Two New Courses, Two Economic Perspectives on a Changing World
5 HOUR(S) AGO
The TOBB ETU Department of Economics is adding Digital Economics and Sports Economics to its curriculum in the 2026-2027 academic year. These new courses will help students understand today's rapidly transforming markets through the powerful analytical tools of economics.
Economics is not limited to inflation, interest rates, and economic growth. From the digital platforms we use to the sporting events we follow, incentives, competition, pricing, and institutional structures play a decisive role in many areas of everyday life. Two new elective courses to be offered by the TOBB ETU Department of Economics invite students to explore these important fields.
ECON 428 Digital Economics will examine digital transformation through lasting economic mechanisms such as data, attention, network effects, platforms, and artificial intelligence, rather than through short-lived technological trends. Key topics will include digital goods, automation and employment, intangible capital, digital finance, competition, regulation, and systemic risk.
ECON 429 Sports Economics will use the tools of modern microeconomics to examine leagues, clubs, athletes, and sports institutions. Topics will include competitive balance, ticket pricing, advertising, betting, doping, club finance, athlete compensation, and the economic impact of sports.
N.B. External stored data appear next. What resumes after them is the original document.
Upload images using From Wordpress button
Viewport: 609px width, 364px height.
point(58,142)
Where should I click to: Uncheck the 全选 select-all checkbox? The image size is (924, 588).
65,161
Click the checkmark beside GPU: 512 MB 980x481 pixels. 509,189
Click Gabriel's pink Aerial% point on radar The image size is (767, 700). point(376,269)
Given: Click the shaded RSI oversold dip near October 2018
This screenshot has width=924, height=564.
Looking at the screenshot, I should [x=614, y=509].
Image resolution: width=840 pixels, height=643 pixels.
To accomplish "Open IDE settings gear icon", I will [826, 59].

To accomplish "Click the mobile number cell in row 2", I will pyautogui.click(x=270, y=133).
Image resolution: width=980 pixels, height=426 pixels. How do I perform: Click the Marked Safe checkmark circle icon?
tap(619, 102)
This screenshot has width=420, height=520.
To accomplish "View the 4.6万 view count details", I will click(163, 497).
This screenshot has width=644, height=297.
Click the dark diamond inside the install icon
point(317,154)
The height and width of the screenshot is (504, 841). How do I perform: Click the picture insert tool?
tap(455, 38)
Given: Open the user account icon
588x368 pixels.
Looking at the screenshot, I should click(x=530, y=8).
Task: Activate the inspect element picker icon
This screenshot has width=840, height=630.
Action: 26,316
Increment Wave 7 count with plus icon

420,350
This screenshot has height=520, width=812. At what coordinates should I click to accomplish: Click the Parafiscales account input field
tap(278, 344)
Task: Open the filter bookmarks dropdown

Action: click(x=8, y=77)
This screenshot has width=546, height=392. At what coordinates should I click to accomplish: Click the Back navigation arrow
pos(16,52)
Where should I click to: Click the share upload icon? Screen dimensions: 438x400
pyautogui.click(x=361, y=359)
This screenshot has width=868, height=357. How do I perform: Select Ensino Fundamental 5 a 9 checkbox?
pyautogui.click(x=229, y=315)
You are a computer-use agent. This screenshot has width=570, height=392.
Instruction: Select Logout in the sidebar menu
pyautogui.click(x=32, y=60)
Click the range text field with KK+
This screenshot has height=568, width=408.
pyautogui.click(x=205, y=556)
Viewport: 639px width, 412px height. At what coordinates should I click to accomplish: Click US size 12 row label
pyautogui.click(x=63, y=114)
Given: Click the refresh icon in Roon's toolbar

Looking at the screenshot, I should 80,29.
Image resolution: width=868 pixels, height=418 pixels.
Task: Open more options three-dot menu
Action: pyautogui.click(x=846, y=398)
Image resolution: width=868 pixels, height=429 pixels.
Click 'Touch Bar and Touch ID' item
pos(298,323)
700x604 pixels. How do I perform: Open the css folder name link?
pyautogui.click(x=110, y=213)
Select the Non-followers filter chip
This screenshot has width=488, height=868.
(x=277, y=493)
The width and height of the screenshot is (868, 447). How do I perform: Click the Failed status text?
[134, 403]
These two new courses are the latest examples of the continuously updated undergraduate curriculum at TOBB ETU Economics, designed to meet the needs of the future. Extending from artificial intelligence and economic analysis to programming, and from econometrics and game theory to experimental economics, energy economics, and digital economics, our modern curriculum combines rigorous theoretical education with data literacy, technical skills, and real-world work experience.
Because the world is changing, economics is changing, and the economists of the future are being educated at TOBB ETU.